TASKS FOR THIS EXERCISE ->
(A) In the post about the coronavirus spike protein, what share of upper respiratory tract infections in adults do coronaviruses account for?
(B) Extend the post about the coronavirus spike protein, starting after its last sentence.

TEXT BLOCK ->
--------------------
Posted on by Dr. Francis Collins

Spike Protein on Novel Coronavirus
Caption: Atomic-level structure of the spike protein of the virus that causes COVID-19.
Credit: McLellan Lab, University of Texas at Austin

The recent COVID-19 outbreak of a novel type of coronavirus that began in China has prompted a massive global effort to contain and slow its spread. Despite those efforts, over the last month the virus has begun circulating outside of China in multiple countries and territories.

Cases have now appeared in the United States involving some affected individuals who haven’t traveled recently outside the country. They also have had no known contact with others who have recently arrived from China or other countries where the virus is spreading. The NIH and other U.S. public health agencies stand on high alert and have mobilized needed resources to help not only in its containment, but in the development of life-saving interventions.

On the treatment and prevention front, some encouraging news was recently reported. In record time, an NIH-funded team of researchers has created the first atomic-scale map of a promising protein target for vaccine development [1]. This is the so-called spike protein on the new coronavirus that causes COVID-19. As shown above, a portion of this spiky surface appendage (green) allows the virus to bind a receptor on human cells, causing other portions of the spike to fuse the viral and human cell membranes. This process is needed for the virus to gain entry into cells and infect them.

Preclinical studies in mice of a candidate vaccine based on this spike protein are already underway at NIH’s Vaccine Research Center (VRC), part of the National Institute of Allergy and Infectious Diseases (NIAID). An early-stage phase I clinical trial of this vaccine in people is expected to begin within weeks. But there will be many more steps after that to test safety and efficacy, and then to scale up to produce millions of doses. Even though this timetable will potentially break all previous speed records, a safe and effective vaccine will take at least another year to be ready for widespread deployment.

Coronaviruses are a large family of viruses, including some that cause “the common cold” in healthy humans. In fact, these viruses are found throughout the world and account for up to 30 percent of upper respiratory tract infections in adults.

This outbreak of COVID-19 marks the third time in recent years that a coronavirus has emerged to cause severe disease and death in some people. Earlier coronavirus outbreaks included SARS (severe acute respiratory syndrome), which emerged in late 2002 and disappeared two years later, and MERS (Middle East respiratory syndrome), which emerged in 2012 and continues to affect people in small numbers.

Soon after COVID-19 emerged, the new coronavirus, which is closely related to SARS, was recognized as its cause. NIH-funded researchers including Jason McLellan, an alumnus of the VRC and now at The University of Texas at Austin, were ready. They’d been studying coronaviruses in collaboration with NIAID investigators for years, with special attention to the spike proteins.
--------------------
PROVIDED MATERIAL ->
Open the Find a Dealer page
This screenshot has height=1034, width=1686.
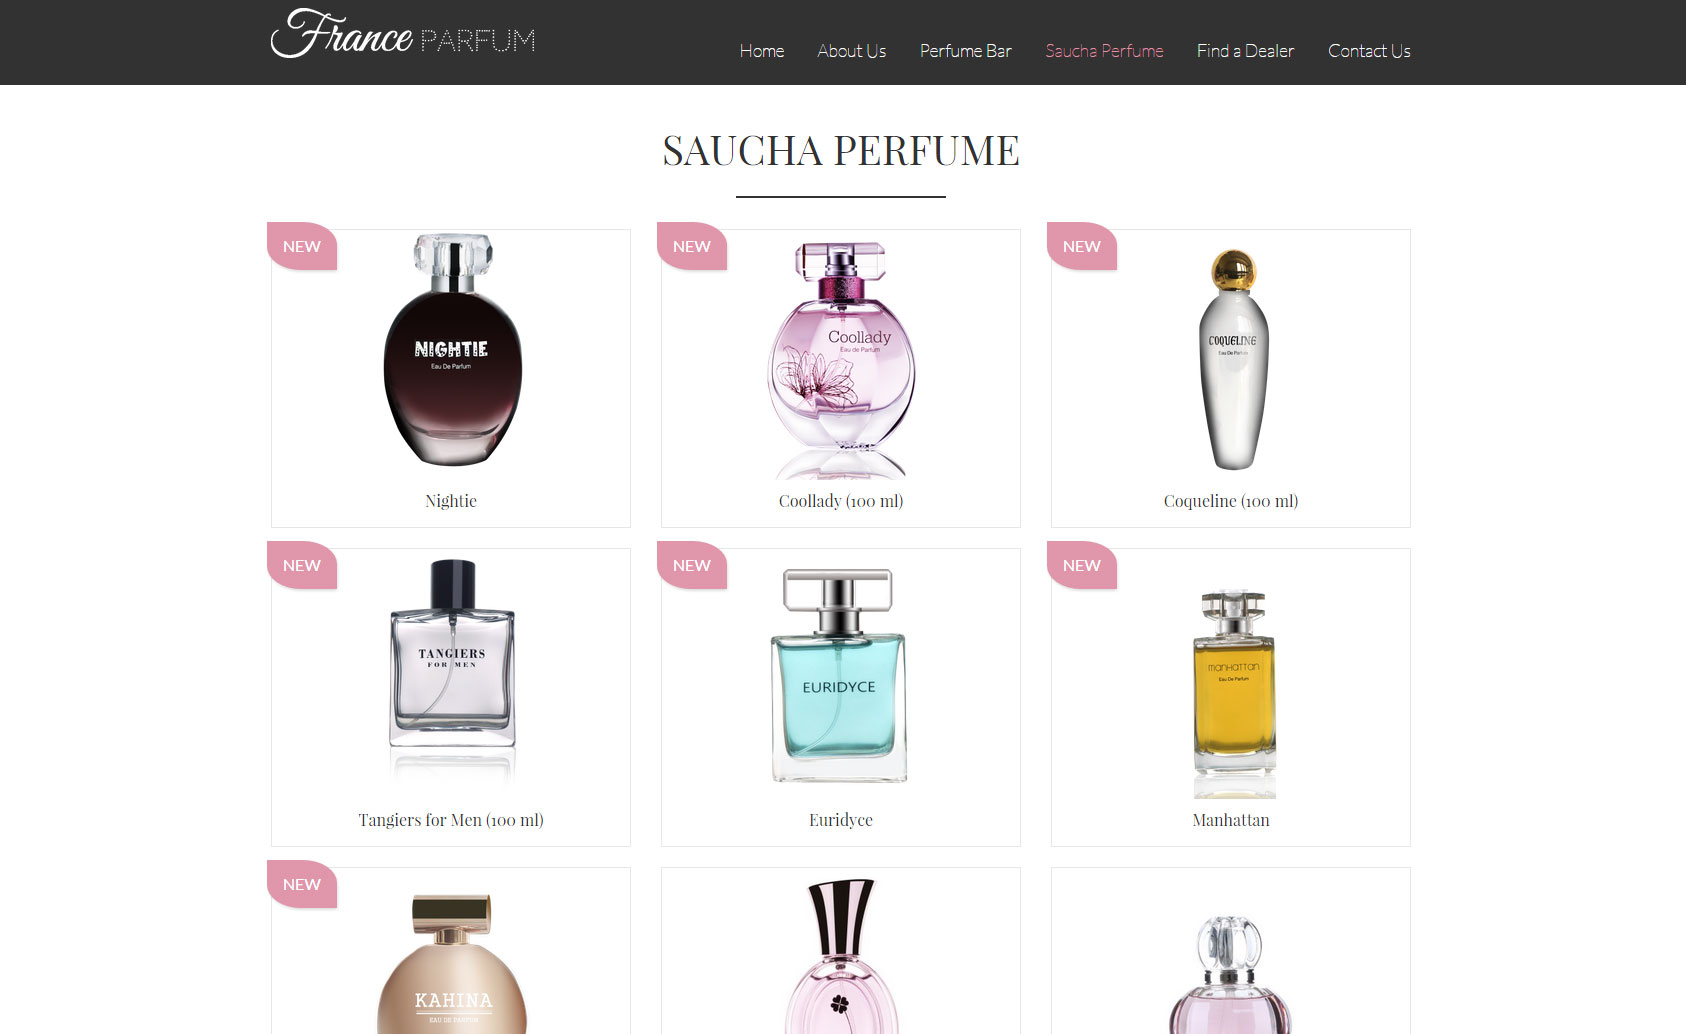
--------------------
ANSWERS TO THE TASKS ->
(A) Up to 30 percent.

(B)
Just two weeks after Chinese scientists reported the first genome sequence of the virus [2], McLellan and his colleagues designed and produced samples of its spike protein. Importantly, his team had earlier developed a method to lock coronavirus spike proteins into a shape that makes them both easier to analyze structurally via the high-resolution imaging tool cryo-electron microscopy and to use in vaccine development efforts.

After locking the spike protein in the shape it takes before fusing with a human cell to infect it, the researchers reconstructed its atomic-scale 3D structural map in just 12 days. Their results, published in Science, confirm that the spike protein on the virus that causes COVID-19 is quite similar to that of its close relative, the SARS virus. It also appears to bind human cells more tightly than the SARS virus, which may help to explain why the new coronavirus appears to spread more easily from person to person, mainly by respiratory transmission.

McLellan’s team and his NIAID VRC counterparts also plan to use the stabilized spike protein as a probe to isolate naturally produced antibodies from people who’ve recovered from COVID-19. Such antibodies might form the basis of a treatment for people who’ve been exposed to the virus, such as health care workers.

The NIAID is now working with the biotechnology company Moderna, Cambridge, MA, to use the latest findings to develop a vaccine candidate using messenger RNA (mRNA), molecules that serve as templates for making proteins. The goal is to direct the body to produce a spike protein in such a way to elicit an immune response and the production of antibodies. An early clinical trial of the vaccine in people is expected to begin in the coming weeks. Other vaccine candidates are also in preclinical development.

Meanwhile, the first clinical trial in the U.S. to evaluate an experimental treatment for COVID-19 is already underway at the University of Nebraska Medical Center’s biocontainment unit [3]. The NIH-sponsored trial will evaluate the safety and efficacy of the experimental antiviral drug remdesivir in hospitalized adults diagnosed with COVID-19. The first participant is an American who was repatriated after being quarantined on the Diamond Princess cruise ship in Japan.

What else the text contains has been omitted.